WHAT YOU NEED TO DO: Find every line in the entries below that contains the word "header", and copy each of those lines in full.

STORED DATA:
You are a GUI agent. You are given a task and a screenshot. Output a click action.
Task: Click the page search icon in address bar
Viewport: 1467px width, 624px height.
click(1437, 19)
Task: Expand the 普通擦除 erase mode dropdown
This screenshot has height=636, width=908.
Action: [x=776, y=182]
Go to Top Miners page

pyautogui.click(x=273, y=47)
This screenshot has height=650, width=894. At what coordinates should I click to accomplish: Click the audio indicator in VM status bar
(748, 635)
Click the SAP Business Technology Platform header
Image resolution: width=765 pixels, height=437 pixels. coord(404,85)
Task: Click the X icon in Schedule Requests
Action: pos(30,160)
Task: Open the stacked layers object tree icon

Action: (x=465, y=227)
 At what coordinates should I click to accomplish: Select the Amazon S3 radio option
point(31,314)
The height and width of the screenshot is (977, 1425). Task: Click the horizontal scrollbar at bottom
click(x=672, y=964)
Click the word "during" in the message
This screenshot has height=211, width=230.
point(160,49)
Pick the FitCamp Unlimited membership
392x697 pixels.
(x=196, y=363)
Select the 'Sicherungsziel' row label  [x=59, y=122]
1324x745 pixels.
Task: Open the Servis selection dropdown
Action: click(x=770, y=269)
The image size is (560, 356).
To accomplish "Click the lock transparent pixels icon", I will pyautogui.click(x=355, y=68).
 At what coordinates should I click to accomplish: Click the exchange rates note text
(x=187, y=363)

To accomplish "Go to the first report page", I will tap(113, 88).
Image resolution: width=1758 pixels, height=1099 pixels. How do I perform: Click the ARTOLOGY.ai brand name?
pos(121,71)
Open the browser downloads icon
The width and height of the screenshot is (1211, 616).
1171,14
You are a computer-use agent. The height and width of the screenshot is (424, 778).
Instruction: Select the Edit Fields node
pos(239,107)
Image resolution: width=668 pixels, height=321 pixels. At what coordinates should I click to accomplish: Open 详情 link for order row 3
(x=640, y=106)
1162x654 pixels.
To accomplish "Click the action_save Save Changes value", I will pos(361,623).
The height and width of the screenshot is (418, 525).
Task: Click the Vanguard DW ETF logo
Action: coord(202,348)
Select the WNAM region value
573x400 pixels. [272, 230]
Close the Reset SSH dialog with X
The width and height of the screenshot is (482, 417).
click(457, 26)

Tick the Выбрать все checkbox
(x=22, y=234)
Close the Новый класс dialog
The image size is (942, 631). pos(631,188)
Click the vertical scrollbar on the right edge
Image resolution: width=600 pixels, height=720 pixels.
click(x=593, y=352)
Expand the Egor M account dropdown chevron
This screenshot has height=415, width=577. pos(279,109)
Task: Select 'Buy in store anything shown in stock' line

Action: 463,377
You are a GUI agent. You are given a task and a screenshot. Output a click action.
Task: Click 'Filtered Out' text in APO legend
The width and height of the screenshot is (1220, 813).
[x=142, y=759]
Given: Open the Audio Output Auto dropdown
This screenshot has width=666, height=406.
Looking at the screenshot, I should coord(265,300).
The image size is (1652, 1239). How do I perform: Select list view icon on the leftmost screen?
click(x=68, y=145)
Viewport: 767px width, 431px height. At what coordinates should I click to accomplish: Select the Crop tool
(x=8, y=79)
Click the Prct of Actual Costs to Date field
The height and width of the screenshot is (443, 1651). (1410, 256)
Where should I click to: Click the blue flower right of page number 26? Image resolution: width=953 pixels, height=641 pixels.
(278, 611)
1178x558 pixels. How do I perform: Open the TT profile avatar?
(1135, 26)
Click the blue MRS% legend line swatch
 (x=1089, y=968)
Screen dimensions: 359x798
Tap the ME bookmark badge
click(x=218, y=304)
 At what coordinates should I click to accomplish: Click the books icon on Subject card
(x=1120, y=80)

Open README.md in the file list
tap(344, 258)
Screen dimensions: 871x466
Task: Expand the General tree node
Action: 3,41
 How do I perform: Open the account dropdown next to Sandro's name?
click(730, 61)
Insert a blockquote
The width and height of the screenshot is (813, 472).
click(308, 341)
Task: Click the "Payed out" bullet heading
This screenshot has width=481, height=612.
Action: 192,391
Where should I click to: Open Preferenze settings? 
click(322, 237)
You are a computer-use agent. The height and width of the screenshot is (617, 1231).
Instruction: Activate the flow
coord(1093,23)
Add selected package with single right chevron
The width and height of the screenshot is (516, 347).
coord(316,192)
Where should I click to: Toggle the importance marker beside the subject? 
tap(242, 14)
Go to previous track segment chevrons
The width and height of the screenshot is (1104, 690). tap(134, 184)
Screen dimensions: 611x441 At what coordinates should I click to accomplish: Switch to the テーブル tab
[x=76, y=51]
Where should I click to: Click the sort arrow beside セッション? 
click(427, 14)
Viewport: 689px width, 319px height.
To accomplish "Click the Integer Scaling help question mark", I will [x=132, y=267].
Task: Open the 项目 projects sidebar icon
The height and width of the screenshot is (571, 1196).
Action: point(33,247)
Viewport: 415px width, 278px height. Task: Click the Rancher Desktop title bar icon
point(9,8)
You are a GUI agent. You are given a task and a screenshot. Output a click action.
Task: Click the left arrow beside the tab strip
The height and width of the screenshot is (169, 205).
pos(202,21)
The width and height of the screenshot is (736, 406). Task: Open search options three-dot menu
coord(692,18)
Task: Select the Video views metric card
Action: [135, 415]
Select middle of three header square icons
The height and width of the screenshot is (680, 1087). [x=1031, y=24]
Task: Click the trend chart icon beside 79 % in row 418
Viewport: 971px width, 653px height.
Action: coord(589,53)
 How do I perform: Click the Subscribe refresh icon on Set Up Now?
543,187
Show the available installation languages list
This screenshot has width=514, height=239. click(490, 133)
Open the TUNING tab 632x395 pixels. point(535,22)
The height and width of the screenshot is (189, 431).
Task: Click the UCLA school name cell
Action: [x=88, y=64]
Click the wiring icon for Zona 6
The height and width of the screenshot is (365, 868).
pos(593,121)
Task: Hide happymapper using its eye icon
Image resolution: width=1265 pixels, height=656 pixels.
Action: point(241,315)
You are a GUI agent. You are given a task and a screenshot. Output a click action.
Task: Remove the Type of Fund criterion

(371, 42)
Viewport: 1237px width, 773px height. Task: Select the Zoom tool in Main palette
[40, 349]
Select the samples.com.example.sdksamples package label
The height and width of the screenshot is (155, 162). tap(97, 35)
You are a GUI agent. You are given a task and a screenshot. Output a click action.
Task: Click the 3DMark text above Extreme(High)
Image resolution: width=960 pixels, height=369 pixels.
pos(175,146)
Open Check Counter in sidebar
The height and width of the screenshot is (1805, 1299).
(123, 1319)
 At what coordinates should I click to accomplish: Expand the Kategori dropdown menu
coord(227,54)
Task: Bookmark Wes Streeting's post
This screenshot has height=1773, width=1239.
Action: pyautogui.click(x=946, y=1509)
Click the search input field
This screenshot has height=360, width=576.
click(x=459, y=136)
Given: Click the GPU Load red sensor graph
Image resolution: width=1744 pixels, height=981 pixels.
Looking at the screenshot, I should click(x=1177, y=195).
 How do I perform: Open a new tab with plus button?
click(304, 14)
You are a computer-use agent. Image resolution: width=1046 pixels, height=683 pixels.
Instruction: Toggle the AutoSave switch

RESULT FOR THIS TASK:
Click the SAP Business Technology Platform header
Select middle of three header square icons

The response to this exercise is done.